Life at Scale: What Population-Wide Data and Our Future Health UK Reveal About Families, Health, and Bias
This talk is organised in cooperation with the Academy of Sociology.
Abstract
The scale and coverage of whole-population data linkage and emerging next-generation large biobanks and data collection offers unique opportunities to advance multiple social science and medical research domains. This talk first provides some applied examples of family research where we linked whole-population hospital and birth administration records to uncover rare and new predictors of childlessness, findings from family network and genetic linkage, sibling and multigenerational family data. I then discuss our analysis of the latest December 2025 release of the ~2.5 Million person Our Future Health UK data, which strives to collect up to 5 Million.
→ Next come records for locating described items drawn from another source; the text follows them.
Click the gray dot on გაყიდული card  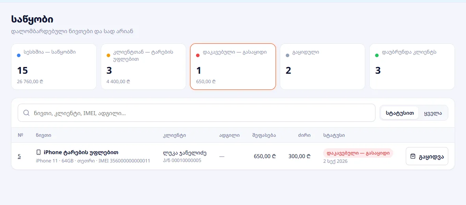(x=287, y=55)
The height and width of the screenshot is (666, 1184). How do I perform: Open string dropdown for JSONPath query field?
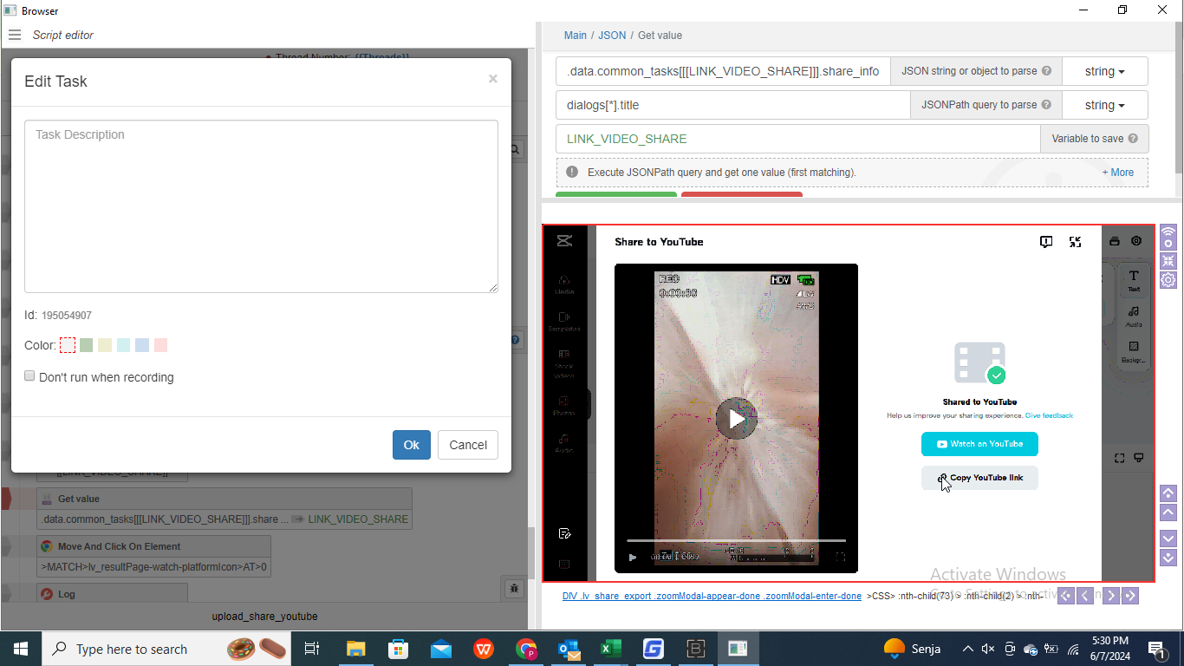[1104, 105]
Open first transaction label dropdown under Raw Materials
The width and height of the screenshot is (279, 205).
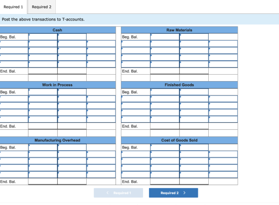click(136, 44)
This new data resource includes survey, biological (genotype, proteomic, metabolic data) linked to multiple sources including self-report diagnoses and medication intake, in- and out-patient visits, cancer registry and cause of death records. We show how different data sources measure outcomes in a different manner and assess participation bias by comparing sociodemographic, lifestyle and health characteristics against UK Census, UK Biobank and related surveys. Some sociodemographic populations are underrepresented, prevalence of some self-reported conditions is higher, associations with known clinical correlates replicate across cohorts and medication-use patterns and cancer prevalence follow expected age-related gradients, with several notable differences (breast, prostate, lung cancer). The talk concludes with consideration of the influence of the timing of post-pandemic data collection and discusses the implications of participation bias focussing on challenges of introducing sampling weights, collider bias and generalisability of results.